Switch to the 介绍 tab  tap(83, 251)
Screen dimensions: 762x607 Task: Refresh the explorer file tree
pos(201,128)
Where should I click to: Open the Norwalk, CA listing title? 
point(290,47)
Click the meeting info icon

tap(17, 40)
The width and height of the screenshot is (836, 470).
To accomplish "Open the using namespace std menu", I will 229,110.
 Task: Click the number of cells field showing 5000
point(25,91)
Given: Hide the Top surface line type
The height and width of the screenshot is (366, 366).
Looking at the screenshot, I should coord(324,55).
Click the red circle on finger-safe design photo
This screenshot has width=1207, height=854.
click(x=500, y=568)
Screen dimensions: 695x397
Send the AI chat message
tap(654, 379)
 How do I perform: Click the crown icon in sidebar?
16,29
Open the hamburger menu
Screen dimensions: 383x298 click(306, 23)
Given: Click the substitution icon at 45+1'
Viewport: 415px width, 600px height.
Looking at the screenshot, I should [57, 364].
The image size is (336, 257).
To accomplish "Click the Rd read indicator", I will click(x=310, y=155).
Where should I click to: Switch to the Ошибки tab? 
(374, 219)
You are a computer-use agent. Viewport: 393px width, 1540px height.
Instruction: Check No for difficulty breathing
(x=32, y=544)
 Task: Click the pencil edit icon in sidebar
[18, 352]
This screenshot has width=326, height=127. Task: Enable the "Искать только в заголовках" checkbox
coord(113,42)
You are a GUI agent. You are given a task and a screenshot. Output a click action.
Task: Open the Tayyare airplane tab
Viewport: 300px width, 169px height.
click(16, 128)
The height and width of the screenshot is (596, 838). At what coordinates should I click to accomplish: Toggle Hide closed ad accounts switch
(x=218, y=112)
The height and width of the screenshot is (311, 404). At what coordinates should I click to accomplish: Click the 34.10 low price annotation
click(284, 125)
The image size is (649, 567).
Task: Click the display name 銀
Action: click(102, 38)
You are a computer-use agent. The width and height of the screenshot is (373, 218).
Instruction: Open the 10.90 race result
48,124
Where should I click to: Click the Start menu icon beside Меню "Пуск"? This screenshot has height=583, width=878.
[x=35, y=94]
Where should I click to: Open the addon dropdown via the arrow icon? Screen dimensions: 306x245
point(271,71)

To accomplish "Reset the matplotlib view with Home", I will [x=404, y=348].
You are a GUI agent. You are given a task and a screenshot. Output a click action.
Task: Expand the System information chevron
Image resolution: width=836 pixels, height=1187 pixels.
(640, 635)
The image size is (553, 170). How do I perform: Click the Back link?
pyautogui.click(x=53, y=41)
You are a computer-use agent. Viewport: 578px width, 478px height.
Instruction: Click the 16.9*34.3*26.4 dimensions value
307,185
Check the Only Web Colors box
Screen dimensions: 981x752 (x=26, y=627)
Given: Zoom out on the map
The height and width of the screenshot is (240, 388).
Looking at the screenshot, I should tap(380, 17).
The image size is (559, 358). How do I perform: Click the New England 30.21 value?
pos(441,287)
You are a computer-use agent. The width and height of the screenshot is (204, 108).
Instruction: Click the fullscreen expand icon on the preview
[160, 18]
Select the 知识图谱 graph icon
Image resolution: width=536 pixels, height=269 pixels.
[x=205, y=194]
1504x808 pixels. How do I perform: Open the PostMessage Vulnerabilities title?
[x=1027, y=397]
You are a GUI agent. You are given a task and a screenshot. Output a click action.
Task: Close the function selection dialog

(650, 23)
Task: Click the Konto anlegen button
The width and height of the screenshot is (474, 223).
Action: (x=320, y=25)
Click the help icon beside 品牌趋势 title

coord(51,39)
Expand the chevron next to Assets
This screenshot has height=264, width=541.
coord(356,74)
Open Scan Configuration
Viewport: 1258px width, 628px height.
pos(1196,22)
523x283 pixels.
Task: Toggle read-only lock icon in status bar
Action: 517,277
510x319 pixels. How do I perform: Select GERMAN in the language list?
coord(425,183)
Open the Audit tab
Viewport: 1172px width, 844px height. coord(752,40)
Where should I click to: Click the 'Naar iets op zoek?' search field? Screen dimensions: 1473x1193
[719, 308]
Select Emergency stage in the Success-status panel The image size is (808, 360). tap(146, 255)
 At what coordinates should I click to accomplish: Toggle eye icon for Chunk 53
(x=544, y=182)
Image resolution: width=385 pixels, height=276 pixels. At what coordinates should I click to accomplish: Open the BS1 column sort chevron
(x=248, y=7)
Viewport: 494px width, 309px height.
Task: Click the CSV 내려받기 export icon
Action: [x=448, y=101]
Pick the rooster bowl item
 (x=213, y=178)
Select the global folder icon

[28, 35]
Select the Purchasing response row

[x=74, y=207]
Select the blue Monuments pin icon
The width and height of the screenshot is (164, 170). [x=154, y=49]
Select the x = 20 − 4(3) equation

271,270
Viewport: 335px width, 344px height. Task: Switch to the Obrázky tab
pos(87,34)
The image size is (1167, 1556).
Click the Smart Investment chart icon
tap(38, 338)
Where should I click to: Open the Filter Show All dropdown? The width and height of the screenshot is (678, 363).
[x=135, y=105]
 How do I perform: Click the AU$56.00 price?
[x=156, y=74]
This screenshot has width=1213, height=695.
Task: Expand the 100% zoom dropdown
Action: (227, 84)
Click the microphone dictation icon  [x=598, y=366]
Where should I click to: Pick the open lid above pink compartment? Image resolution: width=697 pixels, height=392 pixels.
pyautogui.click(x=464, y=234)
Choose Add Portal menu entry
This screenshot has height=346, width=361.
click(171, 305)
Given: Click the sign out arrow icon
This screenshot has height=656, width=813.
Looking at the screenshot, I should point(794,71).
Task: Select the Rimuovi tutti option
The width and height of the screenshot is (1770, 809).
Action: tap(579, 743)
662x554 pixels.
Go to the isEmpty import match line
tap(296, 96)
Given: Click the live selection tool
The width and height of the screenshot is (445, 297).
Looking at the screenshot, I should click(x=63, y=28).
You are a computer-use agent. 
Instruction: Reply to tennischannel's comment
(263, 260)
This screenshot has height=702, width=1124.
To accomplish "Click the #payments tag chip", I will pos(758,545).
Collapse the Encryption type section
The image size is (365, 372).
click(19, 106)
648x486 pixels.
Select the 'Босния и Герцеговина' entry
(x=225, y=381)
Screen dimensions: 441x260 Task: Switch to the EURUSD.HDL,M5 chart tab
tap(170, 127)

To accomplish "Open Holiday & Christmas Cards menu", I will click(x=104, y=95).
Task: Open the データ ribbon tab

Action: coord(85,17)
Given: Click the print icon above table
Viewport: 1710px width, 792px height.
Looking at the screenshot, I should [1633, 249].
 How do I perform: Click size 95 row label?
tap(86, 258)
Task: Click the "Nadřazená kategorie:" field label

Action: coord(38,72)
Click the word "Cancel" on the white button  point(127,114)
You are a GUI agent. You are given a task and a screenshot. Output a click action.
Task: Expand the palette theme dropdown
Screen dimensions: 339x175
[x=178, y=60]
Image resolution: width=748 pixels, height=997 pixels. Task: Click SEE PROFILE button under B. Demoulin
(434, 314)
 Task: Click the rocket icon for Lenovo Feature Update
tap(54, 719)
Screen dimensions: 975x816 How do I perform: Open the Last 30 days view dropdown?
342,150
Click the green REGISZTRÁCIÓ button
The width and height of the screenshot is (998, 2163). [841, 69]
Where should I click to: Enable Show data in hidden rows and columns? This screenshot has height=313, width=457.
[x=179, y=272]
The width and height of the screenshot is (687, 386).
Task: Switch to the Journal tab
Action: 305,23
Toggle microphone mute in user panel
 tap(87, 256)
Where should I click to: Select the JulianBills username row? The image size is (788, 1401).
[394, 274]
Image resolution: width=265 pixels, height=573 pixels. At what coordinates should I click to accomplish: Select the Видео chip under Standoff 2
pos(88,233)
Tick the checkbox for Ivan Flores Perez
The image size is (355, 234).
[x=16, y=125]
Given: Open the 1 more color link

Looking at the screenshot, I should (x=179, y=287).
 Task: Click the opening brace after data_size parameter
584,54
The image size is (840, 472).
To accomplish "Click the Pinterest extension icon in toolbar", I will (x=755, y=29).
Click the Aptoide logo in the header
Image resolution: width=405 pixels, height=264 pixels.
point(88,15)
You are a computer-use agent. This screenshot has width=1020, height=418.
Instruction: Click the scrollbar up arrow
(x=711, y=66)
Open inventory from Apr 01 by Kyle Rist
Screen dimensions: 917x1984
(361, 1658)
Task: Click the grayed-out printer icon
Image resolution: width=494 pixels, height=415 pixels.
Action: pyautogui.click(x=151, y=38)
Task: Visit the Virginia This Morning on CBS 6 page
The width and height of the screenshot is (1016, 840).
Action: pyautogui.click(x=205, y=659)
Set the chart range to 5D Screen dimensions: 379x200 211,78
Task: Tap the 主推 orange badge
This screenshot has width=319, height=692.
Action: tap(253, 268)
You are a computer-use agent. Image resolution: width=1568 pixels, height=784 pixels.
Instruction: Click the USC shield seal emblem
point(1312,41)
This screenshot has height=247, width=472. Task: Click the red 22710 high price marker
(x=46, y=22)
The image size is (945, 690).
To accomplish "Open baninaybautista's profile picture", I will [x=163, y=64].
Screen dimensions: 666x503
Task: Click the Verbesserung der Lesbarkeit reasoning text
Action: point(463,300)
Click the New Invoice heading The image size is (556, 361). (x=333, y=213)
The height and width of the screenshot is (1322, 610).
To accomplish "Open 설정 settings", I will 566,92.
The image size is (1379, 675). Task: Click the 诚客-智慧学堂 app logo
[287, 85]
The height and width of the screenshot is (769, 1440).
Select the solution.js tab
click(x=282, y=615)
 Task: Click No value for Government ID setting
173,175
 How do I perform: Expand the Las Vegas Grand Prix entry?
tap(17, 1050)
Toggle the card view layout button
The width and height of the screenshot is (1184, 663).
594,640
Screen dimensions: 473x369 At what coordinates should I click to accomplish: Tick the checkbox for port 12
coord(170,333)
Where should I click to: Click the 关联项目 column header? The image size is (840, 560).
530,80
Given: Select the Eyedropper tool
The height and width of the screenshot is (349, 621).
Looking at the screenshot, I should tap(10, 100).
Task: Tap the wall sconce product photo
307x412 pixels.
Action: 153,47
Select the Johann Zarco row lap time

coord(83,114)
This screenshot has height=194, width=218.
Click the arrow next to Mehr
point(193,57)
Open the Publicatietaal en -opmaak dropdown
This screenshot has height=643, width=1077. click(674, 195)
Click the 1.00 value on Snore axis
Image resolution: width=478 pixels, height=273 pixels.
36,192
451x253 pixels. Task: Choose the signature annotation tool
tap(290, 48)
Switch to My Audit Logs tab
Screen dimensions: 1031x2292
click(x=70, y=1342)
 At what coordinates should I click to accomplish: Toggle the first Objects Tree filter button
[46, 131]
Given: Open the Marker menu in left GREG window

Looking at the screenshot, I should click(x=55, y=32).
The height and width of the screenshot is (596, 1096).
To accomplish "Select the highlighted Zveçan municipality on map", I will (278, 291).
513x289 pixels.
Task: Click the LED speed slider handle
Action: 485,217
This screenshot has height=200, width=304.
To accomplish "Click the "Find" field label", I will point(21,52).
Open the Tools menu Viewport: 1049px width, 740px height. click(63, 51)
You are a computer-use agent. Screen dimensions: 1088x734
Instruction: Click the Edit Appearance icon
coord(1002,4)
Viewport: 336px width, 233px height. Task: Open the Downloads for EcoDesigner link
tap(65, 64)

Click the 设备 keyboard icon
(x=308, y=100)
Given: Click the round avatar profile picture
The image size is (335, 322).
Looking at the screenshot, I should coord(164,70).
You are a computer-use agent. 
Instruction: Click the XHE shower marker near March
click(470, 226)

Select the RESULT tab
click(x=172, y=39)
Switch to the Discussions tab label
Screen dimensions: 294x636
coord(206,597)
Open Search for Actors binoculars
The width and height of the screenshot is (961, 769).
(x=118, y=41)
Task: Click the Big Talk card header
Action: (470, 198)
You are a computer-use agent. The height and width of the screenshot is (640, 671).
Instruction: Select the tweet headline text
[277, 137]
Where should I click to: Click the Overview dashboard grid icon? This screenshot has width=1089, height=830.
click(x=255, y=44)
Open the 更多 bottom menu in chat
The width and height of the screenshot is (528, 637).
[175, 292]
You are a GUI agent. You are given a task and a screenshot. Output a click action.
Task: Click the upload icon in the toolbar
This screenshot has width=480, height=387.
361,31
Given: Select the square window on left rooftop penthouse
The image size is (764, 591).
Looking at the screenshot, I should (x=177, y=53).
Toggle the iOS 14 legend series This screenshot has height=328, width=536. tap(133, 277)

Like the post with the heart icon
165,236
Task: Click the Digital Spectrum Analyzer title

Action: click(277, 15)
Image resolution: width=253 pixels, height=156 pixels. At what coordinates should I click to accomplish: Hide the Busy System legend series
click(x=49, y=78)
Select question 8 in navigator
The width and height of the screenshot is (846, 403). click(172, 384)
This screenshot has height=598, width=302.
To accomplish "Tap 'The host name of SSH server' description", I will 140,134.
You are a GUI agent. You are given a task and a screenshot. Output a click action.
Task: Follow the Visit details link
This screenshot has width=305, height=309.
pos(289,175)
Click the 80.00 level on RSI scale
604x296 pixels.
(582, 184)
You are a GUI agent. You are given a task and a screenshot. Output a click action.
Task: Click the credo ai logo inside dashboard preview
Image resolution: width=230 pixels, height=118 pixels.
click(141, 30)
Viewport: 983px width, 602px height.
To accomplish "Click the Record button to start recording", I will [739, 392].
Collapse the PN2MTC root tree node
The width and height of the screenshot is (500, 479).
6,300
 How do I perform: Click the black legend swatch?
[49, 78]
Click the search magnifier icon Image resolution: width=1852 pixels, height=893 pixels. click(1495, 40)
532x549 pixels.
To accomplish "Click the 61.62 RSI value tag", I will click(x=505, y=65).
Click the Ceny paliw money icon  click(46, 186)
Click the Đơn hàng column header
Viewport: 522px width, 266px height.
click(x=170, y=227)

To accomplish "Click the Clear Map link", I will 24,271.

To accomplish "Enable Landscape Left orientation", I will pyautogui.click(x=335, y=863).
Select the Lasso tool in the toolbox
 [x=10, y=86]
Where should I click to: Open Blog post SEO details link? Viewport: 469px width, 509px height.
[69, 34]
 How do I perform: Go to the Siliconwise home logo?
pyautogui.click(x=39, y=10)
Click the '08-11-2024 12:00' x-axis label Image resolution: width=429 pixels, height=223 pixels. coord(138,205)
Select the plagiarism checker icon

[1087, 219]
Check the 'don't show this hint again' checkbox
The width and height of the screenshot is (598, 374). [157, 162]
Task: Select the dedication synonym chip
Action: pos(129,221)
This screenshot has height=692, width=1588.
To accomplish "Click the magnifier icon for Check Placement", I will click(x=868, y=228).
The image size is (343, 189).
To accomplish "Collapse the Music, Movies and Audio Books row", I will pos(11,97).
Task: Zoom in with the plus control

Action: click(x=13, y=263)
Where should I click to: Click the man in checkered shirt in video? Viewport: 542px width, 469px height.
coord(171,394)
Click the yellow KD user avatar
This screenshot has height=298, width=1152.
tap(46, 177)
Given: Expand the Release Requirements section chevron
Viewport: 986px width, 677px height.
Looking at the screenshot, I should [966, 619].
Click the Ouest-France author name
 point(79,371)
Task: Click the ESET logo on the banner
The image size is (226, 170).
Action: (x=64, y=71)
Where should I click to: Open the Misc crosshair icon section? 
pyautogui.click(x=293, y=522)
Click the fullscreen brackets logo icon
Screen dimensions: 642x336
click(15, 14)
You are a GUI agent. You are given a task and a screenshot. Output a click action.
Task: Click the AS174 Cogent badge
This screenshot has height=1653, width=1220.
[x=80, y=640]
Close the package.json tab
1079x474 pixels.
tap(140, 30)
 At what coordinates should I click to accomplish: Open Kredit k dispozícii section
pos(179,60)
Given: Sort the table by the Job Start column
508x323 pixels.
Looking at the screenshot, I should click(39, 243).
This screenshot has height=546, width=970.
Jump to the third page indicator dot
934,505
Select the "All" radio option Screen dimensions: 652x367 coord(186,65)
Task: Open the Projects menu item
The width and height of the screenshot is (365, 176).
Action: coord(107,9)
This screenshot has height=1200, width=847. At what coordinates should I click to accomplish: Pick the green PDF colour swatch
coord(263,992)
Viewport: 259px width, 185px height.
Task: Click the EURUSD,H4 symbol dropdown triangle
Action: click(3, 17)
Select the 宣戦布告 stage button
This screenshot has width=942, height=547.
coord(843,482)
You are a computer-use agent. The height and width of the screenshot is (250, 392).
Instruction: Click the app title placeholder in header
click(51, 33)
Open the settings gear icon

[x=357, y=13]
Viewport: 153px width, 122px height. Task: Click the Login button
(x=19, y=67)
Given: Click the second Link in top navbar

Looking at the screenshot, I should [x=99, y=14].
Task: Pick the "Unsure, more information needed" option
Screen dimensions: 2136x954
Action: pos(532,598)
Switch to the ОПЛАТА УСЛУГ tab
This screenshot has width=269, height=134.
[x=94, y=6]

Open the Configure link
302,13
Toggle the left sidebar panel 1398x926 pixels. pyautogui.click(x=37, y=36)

----

Required work: State how many lines in the records above contain the word "photo", and give only that number.

Task response: 2